Tasks and exercises
a - In the forum post, the writer says a claim of confirmation is wrong. Using only the reason the post gives, explain why.
b - Answer these questions from the forum post, one line each:
(i) On what date and at what time was Message 336 by JonF posted?
(ii) What does the post say we know about a human bottleneck?
(iii) What term does the final paragraph use when it calls on the moderators for help?
c - Continue the forum post about Bible interpretation and evidence, starting after its final sentence.

Extract to read
=== Begin Enclosure ===

Message 355 of 503 (680398)
11-19-2012 1:13 PM
Reply to: Message 336 by JonF
11-16-2012 12:47 PM


You have no evidence other than your interpretation of the Bible. Believe whatever you want to believe for whatever reasons make sense to you, but if you want to convince anyone that your views have some relationship with reality you'll need evidence. Your interpretation of a vague reference to some unspecified time period is not meaningful evidence.
I see you are ducking questions like mad. You claimed that "... the bible confirms further DNA injections after the flood". The appropriate definition of "confirm" is:
quote:
to give new assurance of the validity of : remove doubt about by authoritative act or indisputable fac
{emphasis added}
For confirmation you need at least two sources, one confirming the other. You have only one source. Therefore your claim of confirmation is wrong.
Plus the Bible does not explicitly say any such thing, it requires a particularly strained and question-raising interpretation to get to "DNA injections after the flood".
Your opinion of what the Bible says is not evidence. The scientific consensus is that a Noachic fludde would require bottlenecks in all animal including humans, and we know there was no human bottleneck, and we have no evidence of bottlenecks in any but a very few animal species. If you want to claim there's some way that humans avoided a bottleneck, in a scientific forum, you need real evidence. Not your personal satisfaction with your interpretation of a very vague phrase.
Gee you like to labor points. I am amused at your willingness to change my bible views, into something that is easier for you to refute. Help moderators : strawman argument!

=== End Enclosure ===

Raw data
=== Begin Enclosure ===

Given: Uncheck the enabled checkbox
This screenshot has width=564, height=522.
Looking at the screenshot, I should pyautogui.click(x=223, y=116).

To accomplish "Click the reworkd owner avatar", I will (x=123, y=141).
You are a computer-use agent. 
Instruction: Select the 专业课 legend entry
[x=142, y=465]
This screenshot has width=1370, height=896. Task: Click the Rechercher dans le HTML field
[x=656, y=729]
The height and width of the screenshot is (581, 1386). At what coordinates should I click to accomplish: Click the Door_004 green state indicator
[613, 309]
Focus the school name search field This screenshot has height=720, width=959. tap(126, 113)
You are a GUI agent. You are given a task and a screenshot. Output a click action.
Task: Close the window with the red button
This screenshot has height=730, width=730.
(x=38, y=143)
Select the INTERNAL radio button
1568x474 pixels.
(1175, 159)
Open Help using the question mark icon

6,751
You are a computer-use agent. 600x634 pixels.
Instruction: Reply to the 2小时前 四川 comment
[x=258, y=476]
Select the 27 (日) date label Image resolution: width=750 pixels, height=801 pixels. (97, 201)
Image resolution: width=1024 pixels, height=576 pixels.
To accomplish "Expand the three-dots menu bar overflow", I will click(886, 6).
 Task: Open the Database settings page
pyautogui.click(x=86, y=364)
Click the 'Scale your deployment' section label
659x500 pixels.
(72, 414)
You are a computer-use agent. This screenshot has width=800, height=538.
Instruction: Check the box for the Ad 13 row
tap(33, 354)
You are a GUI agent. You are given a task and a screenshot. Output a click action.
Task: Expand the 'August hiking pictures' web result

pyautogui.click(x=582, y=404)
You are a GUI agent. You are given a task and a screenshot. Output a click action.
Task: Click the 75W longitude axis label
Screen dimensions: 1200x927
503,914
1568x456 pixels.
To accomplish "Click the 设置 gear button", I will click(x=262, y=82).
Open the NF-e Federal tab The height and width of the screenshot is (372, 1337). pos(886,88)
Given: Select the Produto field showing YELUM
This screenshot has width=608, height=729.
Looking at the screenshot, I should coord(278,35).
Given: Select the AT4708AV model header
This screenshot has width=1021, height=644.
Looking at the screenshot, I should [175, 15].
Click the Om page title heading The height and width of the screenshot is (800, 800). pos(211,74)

=== End Enclosure ===

Results for each task
a - The post says confirmation needs at least two sources, with one confirming the other. The claim rests on only one source, the Bible, so calling it confirmation is wrong.

b -
(i) 11-16-2012 at 12:47 PM
(ii) That there was no human bottleneck.
(iii) Strawman argument.

c -
He is preaching to me that my bible interpretation is in his opinion incorrect.
As I've pointed out before, any change in a base pair is an allele. Alleles always, not often, differ if only one base pair differs. Plus it's not particularly easy to "analyze the entire allele and see if there are significant differences".
Ok I see, I saw minor point mutations as just variations of the same allele.
12.8 (2.0) 10-9 per site per generation
I'm not sure if you looked into this. This mutation rate confirms what I'm saying. To say that each base pair mutates once every 78 million generations, is the same as saying that there is one mutation every 78 million base pairs per generation. there's about 3 billion base pairs in for example, a human.
This is about 35-40 mutations per generation. That's a few base pairs per generation as I said.
Edited by mindspawn, : No reason given.

This message is a reply to:
 Message 336 by JonF, posted 11-16-2012 12:47 PM JonF has replied

Replies to this message:
 Message 357 by Tanypteryx, posted 11-19-2012 1:58 PM mindspawn has replied
 Message 358 by JonF, posted 11-19-2012 2:21 PM mindspawn has replied

  
mindspawn
Member (Idle past 2689 days)
Posts: 1015
Joined: 10-22-2012


Message 362 of 503 (680451)
11-19-2012 3:38 PM
Reply to: Message 357 by Tanypteryx
11-19-2012 1:58 PM


No, that is a huge number per generation. That is 35-40, potentially different mutations, in every individual in that generation.
In humans right now, that would be 7 billion times 35-40 mutations per generation. 245-280 billion mutations! Do you get it?
I'm not too into semantics, they are a huge distraction from the essence of the points being made. The essence of the point is that there will be point mutations and therefore a growing number of alleles in the last 4500 years since the flood. What you are saying, agrees with this. Whether 37.5 of 3 billion base pairs in an individual is a "few" or "many" is missing the main point of discussion.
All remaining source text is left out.